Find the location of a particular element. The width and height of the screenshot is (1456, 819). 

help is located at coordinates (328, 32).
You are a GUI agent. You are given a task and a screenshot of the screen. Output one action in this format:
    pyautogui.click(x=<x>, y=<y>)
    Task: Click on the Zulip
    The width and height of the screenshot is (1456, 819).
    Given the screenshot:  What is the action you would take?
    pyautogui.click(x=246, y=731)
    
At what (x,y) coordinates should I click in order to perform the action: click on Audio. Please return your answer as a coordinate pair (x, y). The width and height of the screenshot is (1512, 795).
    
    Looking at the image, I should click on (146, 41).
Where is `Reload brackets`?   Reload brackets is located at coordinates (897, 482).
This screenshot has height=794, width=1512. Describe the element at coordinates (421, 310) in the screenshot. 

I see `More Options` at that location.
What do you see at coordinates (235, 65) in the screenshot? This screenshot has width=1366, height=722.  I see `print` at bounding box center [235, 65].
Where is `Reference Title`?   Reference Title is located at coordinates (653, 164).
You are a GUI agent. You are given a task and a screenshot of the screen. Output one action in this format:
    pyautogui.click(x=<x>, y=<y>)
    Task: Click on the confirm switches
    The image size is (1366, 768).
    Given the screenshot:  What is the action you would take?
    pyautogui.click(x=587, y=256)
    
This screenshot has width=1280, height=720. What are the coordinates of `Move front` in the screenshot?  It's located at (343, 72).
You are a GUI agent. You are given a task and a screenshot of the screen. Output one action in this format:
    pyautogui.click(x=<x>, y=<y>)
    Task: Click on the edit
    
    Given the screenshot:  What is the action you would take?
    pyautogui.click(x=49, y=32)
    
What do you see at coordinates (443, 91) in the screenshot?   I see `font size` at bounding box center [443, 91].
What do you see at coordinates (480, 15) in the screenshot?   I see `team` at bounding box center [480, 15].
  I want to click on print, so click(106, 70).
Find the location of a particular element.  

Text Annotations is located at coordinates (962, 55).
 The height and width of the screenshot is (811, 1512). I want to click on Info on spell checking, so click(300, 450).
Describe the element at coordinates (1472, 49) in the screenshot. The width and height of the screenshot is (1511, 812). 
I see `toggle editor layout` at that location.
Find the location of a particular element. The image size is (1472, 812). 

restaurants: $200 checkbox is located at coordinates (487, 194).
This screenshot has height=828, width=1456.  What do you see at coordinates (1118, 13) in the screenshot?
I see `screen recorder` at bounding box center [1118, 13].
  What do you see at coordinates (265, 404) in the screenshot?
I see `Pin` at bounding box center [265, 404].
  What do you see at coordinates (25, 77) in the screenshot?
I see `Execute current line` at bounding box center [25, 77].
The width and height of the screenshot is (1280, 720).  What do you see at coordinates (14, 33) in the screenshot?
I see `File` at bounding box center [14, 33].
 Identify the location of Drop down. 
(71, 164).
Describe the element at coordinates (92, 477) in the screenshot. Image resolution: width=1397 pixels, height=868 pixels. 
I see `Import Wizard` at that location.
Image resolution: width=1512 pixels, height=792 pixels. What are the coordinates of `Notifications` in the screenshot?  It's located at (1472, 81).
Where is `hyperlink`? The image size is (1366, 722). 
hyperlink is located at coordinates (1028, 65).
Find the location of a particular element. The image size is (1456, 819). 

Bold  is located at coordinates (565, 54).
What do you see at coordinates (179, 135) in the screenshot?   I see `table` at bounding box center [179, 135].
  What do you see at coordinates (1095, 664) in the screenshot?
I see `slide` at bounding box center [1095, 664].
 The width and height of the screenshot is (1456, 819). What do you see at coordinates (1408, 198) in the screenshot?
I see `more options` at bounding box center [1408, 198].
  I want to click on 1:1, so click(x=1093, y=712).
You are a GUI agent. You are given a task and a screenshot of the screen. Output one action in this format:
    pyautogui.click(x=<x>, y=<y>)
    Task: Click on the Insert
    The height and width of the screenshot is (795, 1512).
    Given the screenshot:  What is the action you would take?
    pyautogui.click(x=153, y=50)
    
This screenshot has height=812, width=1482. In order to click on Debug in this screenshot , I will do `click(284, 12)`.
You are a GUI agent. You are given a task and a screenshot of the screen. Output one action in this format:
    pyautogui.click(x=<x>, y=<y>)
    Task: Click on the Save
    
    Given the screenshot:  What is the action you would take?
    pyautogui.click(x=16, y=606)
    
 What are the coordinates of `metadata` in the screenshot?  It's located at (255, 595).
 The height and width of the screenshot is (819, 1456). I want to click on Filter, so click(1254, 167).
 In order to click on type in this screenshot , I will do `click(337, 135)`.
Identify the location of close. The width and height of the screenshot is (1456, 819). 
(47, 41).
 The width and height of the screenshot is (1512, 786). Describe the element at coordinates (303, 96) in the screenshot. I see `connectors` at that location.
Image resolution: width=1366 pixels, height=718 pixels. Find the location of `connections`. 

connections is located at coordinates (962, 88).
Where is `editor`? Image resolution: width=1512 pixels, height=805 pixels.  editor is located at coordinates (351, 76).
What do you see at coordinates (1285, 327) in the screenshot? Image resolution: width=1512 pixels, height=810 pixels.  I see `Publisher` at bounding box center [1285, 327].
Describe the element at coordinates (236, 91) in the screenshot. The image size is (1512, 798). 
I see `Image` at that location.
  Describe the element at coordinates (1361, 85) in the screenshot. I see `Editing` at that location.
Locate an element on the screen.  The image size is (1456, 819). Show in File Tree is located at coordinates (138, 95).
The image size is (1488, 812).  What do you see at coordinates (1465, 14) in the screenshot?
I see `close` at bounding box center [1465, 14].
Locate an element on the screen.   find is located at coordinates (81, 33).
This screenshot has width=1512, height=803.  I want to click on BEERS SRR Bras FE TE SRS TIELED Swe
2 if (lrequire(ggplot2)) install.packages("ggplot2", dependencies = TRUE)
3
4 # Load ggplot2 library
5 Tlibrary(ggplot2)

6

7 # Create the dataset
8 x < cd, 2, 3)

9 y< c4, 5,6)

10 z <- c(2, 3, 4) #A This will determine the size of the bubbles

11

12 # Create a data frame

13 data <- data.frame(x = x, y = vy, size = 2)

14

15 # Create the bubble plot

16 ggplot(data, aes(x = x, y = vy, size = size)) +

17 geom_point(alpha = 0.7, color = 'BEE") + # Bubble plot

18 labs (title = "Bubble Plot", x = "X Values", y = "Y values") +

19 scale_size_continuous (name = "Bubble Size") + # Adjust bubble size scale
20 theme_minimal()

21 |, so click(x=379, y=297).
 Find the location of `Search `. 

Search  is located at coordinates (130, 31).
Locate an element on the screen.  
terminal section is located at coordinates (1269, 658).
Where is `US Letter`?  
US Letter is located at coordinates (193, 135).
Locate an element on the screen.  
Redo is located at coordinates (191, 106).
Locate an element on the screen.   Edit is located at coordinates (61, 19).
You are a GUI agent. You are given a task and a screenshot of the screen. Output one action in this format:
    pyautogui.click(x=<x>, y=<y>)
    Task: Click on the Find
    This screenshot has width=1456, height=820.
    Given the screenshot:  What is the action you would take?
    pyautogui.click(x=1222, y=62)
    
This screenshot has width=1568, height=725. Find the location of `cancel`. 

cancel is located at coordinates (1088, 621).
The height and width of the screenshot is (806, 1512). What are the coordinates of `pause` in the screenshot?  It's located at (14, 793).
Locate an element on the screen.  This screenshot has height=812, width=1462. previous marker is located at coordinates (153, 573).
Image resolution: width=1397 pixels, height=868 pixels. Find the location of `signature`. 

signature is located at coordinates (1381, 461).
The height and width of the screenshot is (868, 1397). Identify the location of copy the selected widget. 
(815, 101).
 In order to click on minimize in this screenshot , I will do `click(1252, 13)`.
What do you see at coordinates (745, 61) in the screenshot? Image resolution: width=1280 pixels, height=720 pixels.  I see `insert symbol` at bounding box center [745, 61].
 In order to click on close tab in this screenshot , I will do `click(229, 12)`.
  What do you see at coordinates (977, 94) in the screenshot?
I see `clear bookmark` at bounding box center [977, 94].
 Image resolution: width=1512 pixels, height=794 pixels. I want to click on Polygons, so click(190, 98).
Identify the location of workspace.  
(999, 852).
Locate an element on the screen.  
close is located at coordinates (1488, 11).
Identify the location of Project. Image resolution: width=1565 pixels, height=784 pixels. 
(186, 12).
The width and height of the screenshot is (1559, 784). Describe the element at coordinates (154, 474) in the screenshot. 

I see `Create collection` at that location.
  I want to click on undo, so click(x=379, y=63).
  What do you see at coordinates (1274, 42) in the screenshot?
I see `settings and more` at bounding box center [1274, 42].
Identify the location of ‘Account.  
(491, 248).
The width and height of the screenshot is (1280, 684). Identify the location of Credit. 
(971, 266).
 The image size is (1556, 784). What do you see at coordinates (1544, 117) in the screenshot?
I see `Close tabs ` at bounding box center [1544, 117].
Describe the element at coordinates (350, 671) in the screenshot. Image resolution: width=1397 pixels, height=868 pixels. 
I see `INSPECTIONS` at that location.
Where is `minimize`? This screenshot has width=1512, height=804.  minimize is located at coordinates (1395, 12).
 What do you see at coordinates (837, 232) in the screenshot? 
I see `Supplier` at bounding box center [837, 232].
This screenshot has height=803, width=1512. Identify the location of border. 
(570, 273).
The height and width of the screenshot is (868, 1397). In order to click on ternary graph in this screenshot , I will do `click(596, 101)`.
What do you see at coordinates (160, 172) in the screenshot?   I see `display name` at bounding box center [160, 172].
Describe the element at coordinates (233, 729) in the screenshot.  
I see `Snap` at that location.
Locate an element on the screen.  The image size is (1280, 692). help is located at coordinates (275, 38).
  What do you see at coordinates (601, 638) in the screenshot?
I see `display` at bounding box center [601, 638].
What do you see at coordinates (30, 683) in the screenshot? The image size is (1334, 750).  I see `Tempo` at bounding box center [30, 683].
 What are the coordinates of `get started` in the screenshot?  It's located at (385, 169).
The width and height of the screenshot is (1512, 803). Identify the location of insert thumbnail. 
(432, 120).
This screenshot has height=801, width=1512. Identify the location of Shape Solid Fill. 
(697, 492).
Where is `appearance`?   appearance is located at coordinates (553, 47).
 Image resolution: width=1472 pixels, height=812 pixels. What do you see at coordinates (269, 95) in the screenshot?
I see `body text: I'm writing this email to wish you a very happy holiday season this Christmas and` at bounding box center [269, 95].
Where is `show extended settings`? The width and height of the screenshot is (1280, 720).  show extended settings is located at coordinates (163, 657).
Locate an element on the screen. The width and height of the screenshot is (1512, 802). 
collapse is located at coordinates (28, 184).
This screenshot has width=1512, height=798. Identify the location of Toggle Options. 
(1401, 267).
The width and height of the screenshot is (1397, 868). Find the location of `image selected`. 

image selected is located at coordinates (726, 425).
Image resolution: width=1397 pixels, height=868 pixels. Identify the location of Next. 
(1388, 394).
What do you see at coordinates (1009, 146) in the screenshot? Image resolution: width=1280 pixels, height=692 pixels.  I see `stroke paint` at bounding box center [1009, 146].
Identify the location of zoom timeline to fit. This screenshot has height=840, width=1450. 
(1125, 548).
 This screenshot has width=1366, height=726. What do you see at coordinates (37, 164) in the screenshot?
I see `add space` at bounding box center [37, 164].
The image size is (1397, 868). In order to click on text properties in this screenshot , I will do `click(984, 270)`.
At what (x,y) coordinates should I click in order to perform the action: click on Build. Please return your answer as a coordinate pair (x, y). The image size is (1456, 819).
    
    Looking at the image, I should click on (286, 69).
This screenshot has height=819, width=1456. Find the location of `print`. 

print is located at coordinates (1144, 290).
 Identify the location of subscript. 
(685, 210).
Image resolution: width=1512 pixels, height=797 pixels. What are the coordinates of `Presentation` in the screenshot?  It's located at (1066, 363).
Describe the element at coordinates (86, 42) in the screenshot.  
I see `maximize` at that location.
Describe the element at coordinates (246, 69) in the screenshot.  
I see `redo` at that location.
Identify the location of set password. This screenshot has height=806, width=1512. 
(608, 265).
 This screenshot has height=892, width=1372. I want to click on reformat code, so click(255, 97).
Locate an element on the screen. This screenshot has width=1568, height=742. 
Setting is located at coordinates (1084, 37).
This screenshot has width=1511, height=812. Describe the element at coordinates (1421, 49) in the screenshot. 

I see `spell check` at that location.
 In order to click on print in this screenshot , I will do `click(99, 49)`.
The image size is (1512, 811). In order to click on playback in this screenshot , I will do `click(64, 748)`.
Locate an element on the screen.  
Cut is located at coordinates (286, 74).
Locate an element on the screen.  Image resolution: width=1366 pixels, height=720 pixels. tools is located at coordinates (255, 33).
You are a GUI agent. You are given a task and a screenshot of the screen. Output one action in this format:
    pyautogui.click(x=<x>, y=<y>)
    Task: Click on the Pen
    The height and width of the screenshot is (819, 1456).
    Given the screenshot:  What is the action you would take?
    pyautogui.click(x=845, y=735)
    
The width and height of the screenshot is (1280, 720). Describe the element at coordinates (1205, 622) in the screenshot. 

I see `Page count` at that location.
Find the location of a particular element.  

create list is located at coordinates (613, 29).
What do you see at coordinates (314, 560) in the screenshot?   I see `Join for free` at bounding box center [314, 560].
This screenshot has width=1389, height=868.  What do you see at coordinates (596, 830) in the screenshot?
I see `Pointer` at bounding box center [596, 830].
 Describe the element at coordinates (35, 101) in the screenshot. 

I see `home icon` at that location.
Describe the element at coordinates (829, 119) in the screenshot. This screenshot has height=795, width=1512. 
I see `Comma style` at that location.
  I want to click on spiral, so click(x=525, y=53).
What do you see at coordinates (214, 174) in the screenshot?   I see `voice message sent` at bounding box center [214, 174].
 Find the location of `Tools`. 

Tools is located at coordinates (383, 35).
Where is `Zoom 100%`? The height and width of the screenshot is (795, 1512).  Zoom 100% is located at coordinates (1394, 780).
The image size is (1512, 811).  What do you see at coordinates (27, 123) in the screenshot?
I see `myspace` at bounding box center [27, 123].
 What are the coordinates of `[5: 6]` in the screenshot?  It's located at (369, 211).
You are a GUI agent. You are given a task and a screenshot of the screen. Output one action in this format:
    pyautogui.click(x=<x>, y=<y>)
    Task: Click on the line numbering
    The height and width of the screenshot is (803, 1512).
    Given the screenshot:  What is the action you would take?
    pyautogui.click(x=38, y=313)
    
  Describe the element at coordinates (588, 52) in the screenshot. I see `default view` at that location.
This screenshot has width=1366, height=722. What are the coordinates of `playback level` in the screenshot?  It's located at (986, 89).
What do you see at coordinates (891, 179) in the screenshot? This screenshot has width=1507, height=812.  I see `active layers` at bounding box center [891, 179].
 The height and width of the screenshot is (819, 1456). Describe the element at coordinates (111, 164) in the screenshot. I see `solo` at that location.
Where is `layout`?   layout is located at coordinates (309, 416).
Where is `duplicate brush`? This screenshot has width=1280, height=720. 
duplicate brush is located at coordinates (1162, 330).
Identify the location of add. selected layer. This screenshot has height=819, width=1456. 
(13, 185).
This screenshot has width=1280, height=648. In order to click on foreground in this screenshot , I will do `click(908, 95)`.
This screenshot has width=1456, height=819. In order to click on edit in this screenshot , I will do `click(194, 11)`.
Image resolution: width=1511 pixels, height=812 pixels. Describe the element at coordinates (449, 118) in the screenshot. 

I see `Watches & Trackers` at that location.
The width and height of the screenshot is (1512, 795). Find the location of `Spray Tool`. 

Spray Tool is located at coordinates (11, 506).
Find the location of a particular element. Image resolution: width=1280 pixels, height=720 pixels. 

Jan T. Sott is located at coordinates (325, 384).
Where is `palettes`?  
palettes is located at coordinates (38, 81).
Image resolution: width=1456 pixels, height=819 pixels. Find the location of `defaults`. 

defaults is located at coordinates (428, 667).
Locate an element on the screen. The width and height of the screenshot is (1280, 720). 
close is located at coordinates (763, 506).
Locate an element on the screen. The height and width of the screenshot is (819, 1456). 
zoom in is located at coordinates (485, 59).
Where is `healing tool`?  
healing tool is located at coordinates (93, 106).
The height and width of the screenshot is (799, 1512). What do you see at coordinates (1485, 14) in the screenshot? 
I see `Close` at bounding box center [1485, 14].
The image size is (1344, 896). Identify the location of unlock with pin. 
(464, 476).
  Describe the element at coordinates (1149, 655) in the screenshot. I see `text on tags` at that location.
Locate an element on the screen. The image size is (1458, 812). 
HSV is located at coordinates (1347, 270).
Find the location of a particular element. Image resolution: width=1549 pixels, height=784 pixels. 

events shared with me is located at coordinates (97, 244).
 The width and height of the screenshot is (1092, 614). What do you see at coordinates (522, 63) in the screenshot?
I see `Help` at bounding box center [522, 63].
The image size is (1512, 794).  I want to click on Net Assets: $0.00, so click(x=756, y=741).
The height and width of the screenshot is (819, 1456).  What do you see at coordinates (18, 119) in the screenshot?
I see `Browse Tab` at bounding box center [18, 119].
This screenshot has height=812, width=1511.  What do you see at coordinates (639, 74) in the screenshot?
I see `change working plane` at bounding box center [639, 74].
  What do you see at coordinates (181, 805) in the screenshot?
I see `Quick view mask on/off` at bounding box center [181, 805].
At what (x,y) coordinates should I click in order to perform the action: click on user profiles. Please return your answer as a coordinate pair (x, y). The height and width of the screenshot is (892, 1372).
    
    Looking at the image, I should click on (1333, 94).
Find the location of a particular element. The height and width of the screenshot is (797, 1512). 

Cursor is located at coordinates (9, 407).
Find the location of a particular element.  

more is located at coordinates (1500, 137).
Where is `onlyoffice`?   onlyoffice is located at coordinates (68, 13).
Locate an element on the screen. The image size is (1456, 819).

§ **Objective**
Set down the stretch of entries from the line containing "Describe the element at coordinates (246, 69)" through the line containing "This screenshot has height=892, width=1372.", both lines included, exactly as they appear and with nothing else.

§ **Complete response**
Describe the element at coordinates (246, 69) in the screenshot.  
I see `redo` at that location.
Identify the location of set password. This screenshot has height=806, width=1512. 
(608, 265).
 This screenshot has height=892, width=1372. I want to click on reformat code, so click(255, 97).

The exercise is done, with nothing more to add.